The Heimtextil Trend Preview 23/24 presented future-oriented design concepts and inspiration for the textile furnishing sector. With ‘Textiles Matter’, Heimtextil 2023 wants to set the benchmark for tomorrow’s forward-facing and sustainable textile furnishing. Hence, the focus is on circularity. Marta Giralt Dunjó of futures research agency FranklinTill (Great Britain) presented the design prognoses for 23/24. At the coming Heimtextil in Frankfurt am Main from 10 to 13 January 2023, the presentations of new products will generate stimulating impulses in the Trend Space.

The Heimtextil Trend Preview 23/24 presented future-oriented design concepts and inspiration for the textile furnishing sector. With ‘Textiles Matter’, Heimtextil 2023 wants to set the benchmark for tomorrow’s forward-facing and sustainable textile furnishing.
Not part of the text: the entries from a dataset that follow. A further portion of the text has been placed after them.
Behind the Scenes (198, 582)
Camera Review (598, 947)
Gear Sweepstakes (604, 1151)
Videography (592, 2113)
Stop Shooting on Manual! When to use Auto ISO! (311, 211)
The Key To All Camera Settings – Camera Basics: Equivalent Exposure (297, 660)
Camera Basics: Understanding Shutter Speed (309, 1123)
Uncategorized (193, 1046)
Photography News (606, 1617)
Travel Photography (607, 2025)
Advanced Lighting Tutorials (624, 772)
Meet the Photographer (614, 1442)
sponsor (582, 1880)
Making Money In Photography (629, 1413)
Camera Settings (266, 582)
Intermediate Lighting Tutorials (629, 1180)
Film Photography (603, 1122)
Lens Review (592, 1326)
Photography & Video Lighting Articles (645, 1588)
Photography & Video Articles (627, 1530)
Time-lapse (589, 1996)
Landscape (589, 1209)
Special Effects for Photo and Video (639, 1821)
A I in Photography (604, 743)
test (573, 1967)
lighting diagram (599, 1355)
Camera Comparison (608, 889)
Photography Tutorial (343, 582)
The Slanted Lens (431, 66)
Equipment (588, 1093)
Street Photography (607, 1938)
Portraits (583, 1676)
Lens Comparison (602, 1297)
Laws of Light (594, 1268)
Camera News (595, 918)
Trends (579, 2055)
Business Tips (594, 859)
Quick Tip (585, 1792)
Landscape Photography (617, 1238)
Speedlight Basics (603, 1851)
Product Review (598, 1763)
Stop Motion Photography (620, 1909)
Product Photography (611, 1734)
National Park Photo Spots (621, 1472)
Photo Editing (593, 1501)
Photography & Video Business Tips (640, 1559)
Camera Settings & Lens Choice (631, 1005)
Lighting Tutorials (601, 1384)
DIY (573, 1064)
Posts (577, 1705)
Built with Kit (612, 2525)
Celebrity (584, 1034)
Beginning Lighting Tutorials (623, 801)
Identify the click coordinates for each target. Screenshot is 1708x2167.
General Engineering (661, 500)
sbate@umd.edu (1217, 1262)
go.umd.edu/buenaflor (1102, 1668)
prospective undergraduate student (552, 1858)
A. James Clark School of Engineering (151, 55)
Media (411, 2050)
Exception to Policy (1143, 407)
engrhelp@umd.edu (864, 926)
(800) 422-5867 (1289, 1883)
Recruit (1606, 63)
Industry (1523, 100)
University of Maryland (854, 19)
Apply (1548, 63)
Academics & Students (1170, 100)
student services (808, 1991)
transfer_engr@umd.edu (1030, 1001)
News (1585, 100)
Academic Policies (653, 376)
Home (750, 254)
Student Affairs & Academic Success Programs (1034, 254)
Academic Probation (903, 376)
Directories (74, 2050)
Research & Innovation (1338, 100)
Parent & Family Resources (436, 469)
Hence, the focus is on circularity. Marta Giralt Dunjó of futures research agency FranklinTill (Great Britain) presented the design prognoses for 23/24. At the coming Heimtextil in Frankfurt am Main from 10 to 13 January 2023, the presentations of new products will generate stimulating impulses in the Trend Space.

The Heimtextil Trend Council – consisting of FranklinTill Studio (London), Stijlinstituut Amsterdam and Denmark’s SPOTT Trends & Business agency – offers insights into the future of the national and international market. The focus is more than ever before on sustainability and the circular economy, the main factors in setting the trends for the season 23/24.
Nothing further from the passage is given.